Sleep apnea is caused by the soft parts of the upper airways collapsing and preventing the air from flowing freely during sleep. Obstructive sleep apnea (OSA), affects up to 20 percent of the population. The disease is recognized by heavy snoring, frequent breathing stops, gasping for breath, and repeated awakenings. OSA is the cause for low quality sleep and reduced oxygen uptake and is considered a major cause for reduced life quality, cardiovascular disease, diabetes, and increased mortality in the modern society.
There is a variety of available treatment options for OSA, but today there are no available methods for predicting the outcome of the treatment.
Medical imaging can be used to produce pictures of the patients' airways. These lay a good foundation for studying and describing the shape and size of the airways, but they tell little about the way the airflow will distribute in the airway or how the soft tissue in e.g. the soft palate, tongue or pharynx will be affected by the airflow.
From patent specific images we produce computer models which can be used to compute how the airflow and soft tissue behave. By virtual surgery, we modify the patient-specific computer model accordingly followed by computations to find out how treatment may affect the patient in real life. Selection of treatment options will still be subject to the physician's experience and interpretation of available information about the patient.
This project is conducted through the collaboration between medical experts from St. Olavs hospital, the university hospital of Trondheim, and the Faculty of medicine at NTNU and experts in computational biomechanics at the Faculty of engineering at NTNU and SINTEF.
The vision of the project team is to develop a commercial "design tool" that can be used in treatment planning. Such a tool has the potential to help reduce the waiting lists and costs in the health sector as well as reducing risk and inconvenience for patients.
Obstructive sleep apnea (OSA) is a sleep related breathing disorder caused by repetitive collapses of the upper airways during sleep, resulting in reduced breathing, oxygen desaturation and sleep disturbances. It is well documented that OSA has a massive impact on global health [1-4], with approximately 20% of the adult population affected. OSA endpoints are cardiovascular diseases including hypertension, stroke and ischemic heart disease. OSA is also linked to insulin resistance and the development of diabetes and metabolic syndrome. Surgical treatment is frequently been performed, but long-term outcomes are still uncertain.
The current project will combine research from engineering science and medicine for patient-specific diagnostics and treatment of Obstructive Sleep Apnea (OSA).

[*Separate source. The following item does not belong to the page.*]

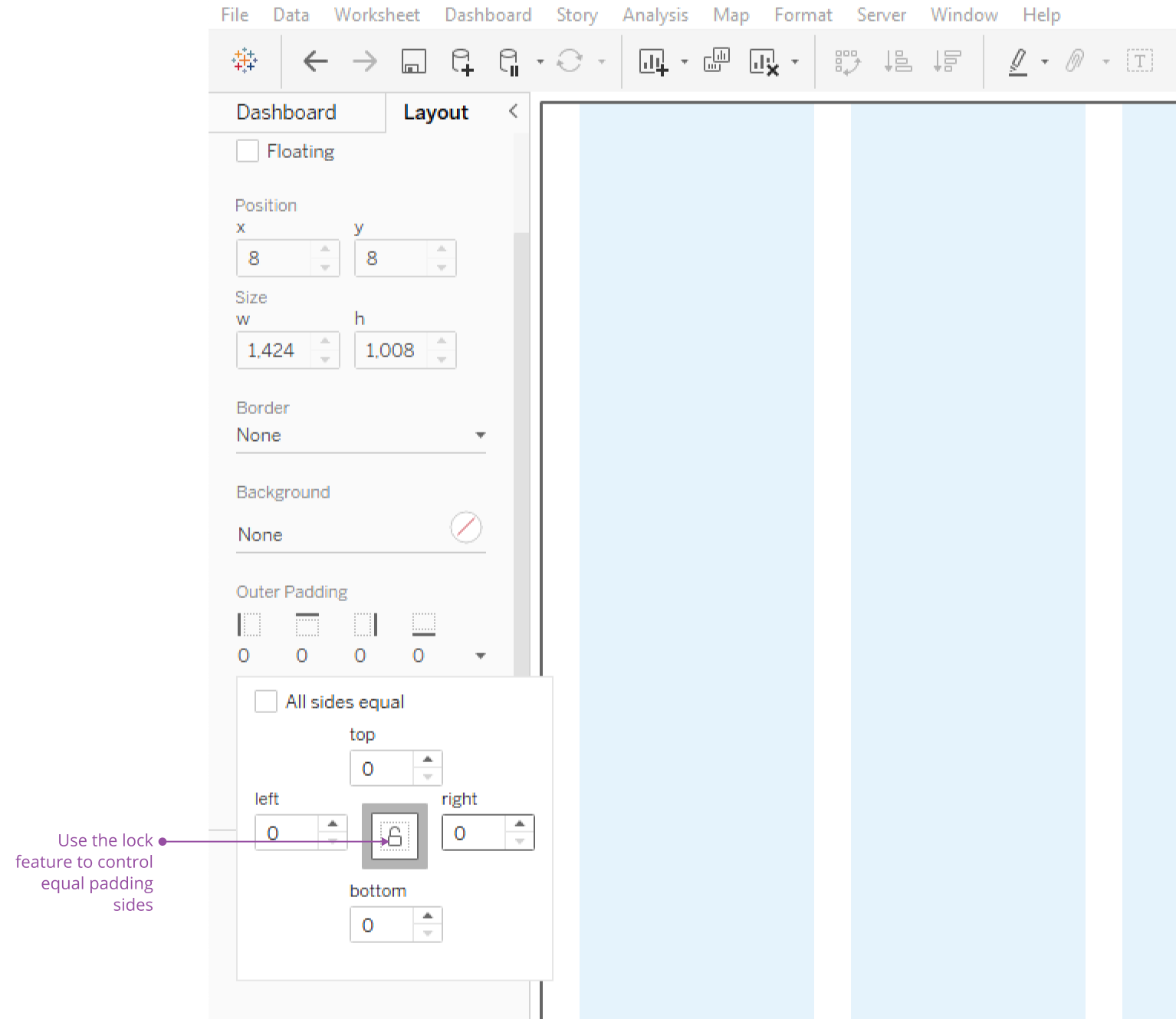Click the Background color swatch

When evaluating treatment options, clinicians are currently relying on general guidelines and personal experience, but they are lacking objective and predictive decision support tools. This project will provide required insight and software tools for computer-aided diagnostics and treatment of OSA through the promotion of virtual surgery. Thereby, OSA patients can be treated more targeted, with reduced risk for the patient and reduced cost for society.